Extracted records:
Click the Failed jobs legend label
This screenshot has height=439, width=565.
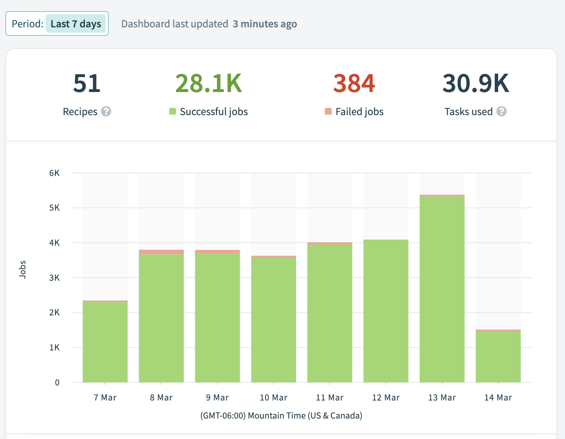coord(359,112)
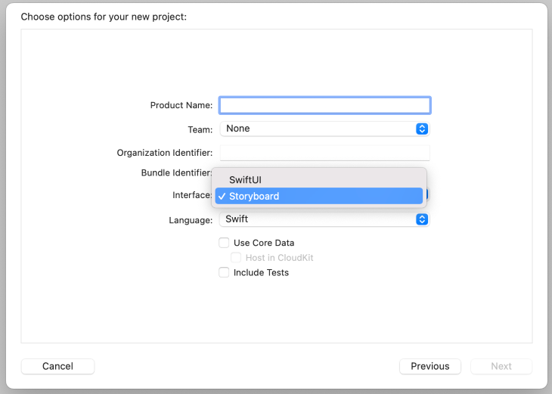Click the Language popup chevron arrows icon
Image resolution: width=552 pixels, height=394 pixels.
point(422,219)
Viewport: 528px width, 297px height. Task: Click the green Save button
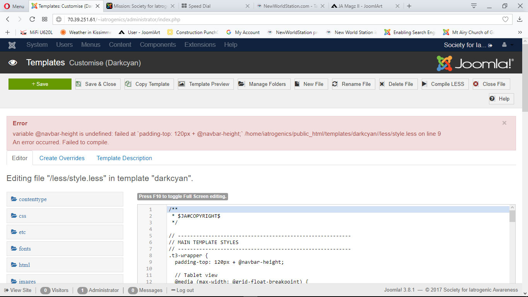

* [Aim of the task] Would you copy out every entry above word for word, without the pictures?

* [Result]
Click the Failed jobs legend label
This screenshot has height=439, width=565.
coord(359,112)
Click the Language popup chevron arrows icon
Image resolution: width=552 pixels, height=394 pixels.
point(422,219)
Viewport: 528px width, 297px height. Task: Click the green Save button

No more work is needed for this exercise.